EXERCISE DIRECTIONS => In the listing below, locate the line containing "Click the WinRAR icon beside Giải nén tập tin" and copy it and every line after it through the end, exactly as written, leaving out any pictures.

DATA FOR ANALYSIS =>
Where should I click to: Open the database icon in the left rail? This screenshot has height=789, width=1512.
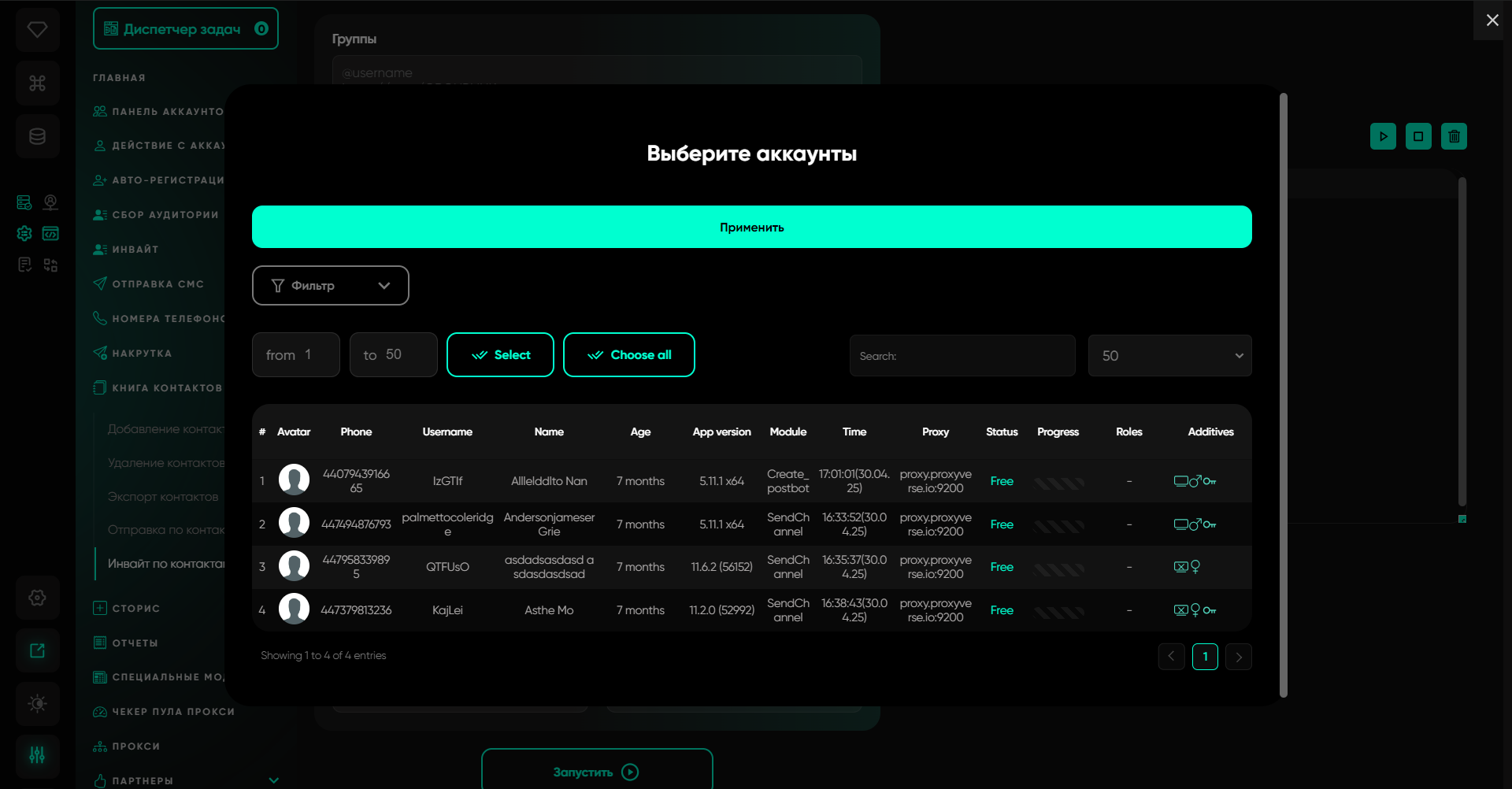(x=37, y=136)
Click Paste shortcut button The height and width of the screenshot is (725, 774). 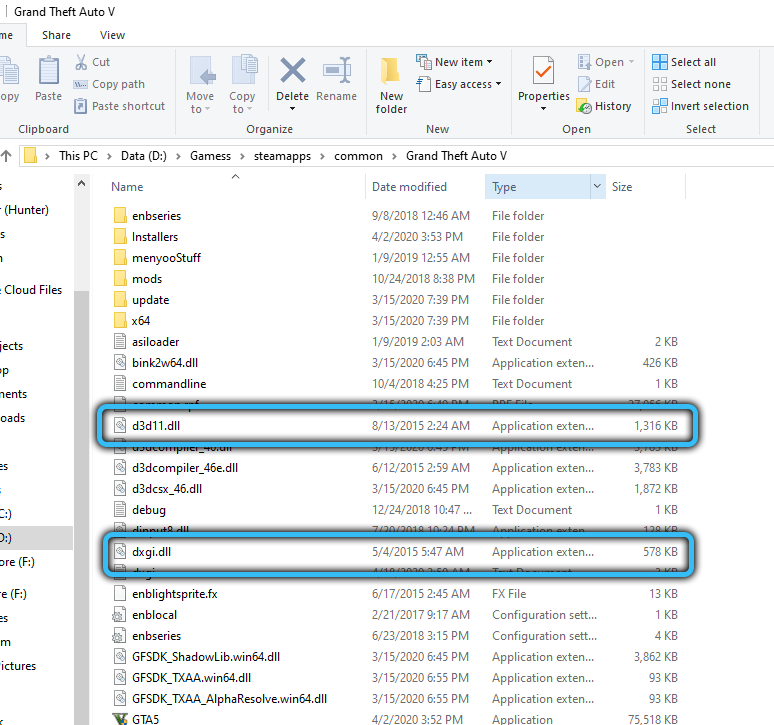pyautogui.click(x=119, y=106)
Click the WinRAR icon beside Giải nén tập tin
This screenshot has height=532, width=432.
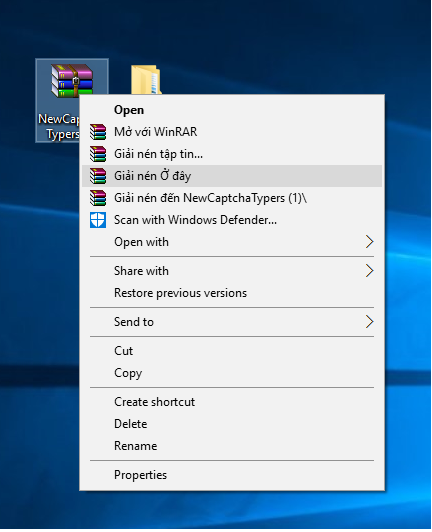point(98,154)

TASK SOLUTION =>
Click the WinRAR icon beside Giải nén tập tin
This screenshot has height=532, width=432.
point(98,154)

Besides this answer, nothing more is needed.